>>>

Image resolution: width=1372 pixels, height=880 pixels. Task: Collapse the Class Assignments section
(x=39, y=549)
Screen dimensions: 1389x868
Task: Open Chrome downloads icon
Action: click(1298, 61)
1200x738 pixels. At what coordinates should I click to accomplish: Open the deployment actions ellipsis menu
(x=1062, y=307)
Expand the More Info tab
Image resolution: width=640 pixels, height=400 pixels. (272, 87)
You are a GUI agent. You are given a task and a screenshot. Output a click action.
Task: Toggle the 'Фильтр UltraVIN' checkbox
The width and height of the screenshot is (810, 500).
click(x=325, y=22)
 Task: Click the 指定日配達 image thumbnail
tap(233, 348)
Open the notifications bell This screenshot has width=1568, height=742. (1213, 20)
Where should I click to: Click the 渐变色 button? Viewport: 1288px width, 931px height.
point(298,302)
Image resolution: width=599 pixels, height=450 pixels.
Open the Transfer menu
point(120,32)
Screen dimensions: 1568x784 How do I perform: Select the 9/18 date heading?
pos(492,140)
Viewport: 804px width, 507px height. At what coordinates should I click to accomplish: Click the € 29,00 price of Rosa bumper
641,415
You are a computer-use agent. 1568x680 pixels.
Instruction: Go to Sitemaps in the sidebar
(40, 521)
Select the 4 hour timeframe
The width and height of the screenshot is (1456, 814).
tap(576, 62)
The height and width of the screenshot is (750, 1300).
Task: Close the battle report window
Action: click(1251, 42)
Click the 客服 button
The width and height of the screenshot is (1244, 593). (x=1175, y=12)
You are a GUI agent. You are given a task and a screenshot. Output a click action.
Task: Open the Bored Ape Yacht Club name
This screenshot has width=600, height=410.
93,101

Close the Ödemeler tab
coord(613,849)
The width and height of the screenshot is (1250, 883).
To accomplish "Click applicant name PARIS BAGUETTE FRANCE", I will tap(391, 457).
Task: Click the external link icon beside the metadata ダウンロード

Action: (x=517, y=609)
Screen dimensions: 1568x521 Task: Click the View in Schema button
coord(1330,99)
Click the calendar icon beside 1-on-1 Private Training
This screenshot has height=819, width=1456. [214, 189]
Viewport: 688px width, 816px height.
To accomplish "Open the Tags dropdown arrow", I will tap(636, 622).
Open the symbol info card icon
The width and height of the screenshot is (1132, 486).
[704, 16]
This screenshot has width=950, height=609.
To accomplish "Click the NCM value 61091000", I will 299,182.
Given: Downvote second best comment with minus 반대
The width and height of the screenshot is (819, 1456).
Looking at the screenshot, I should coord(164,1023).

<<<

*Given problem*.
Arrange the lines of the records above as a numbered list, leaving out any blank lines.

*Finished answer*.
1. Image resolution: width=1372 pixels, height=880 pixels. Task: Collapse the Class Assignments section
2. (x=39, y=549)
3. Screen dimensions: 1389x868
4. Task: Open Chrome downloads icon
5. Action: click(1298, 61)
6. 1200x738 pixels. At what coordinates should I click to accomplish: Open the deployment actions ellipsis menu
7. (x=1062, y=307)
8. Expand the More Info tab
9. Image resolution: width=640 pixels, height=400 pixels. (272, 87)
10. You are a GUI agent. You are given a task and a screenshot. Output a click action.
11. Task: Toggle the 'Фильтр UltraVIN' checkbox
12. The width and height of the screenshot is (810, 500).
13. click(x=325, y=22)
14.  Task: Click the 指定日配達 image thumbnail
15. tap(233, 348)
16. Open the notifications bell This screenshot has width=1568, height=742. (1213, 20)
17. Where should I click to: Click the 渐变色 button? Viewport: 1288px width, 931px height.
18. point(298,302)
19. Image resolution: width=599 pixels, height=450 pixels.
20. Open the Transfer menu
21. point(120,32)
22. Screen dimensions: 1568x784 How do I perform: Select the 9/18 date heading?
23. pos(492,140)
24. Viewport: 804px width, 507px height. At what coordinates should I click to accomplish: Click the € 29,00 price of Rosa bumper
25. 641,415
26. You are a computer-use agent. 1568x680 pixels.
27. Instruction: Go to Sitemaps in the sidebar
28. (40, 521)
29. Select the 4 hour timeframe
30. The width and height of the screenshot is (1456, 814).
31. tap(576, 62)
32. The height and width of the screenshot is (750, 1300).
33. Task: Close the battle report window
34. Action: click(1251, 42)
35. Click the 客服 button
36. The width and height of the screenshot is (1244, 593). (x=1175, y=12)
37. You are a GUI agent. You are given a task and a screenshot. Output a click action.
38. Task: Open the Bored Ape Yacht Club name
39. This screenshot has width=600, height=410.
40. 93,101
41. Close the Ödemeler tab
42. coord(613,849)
43. The width and height of the screenshot is (1250, 883).
44. To accomplish "Click applicant name PARIS BAGUETTE FRANCE", I will tap(391, 457).
45. Task: Click the external link icon beside the metadata ダウンロード
46. Action: (x=517, y=609)
47. Screen dimensions: 1568x521 Task: Click the View in Schema button
48. coord(1330,99)
49. Click the calendar icon beside 1-on-1 Private Training
50. This screenshot has height=819, width=1456. [214, 189]
51. Viewport: 688px width, 816px height.
52. To accomplish "Open the Tags dropdown arrow", I will tap(636, 622).
53. Open the symbol info card icon
54. The width and height of the screenshot is (1132, 486).
55. [704, 16]
56. This screenshot has width=950, height=609.
57. To accomplish "Click the NCM value 61091000", I will 299,182.
58. Given: Downvote second best comment with minus 반대
59. The width and height of the screenshot is (819, 1456).
60. Looking at the screenshot, I should coord(164,1023).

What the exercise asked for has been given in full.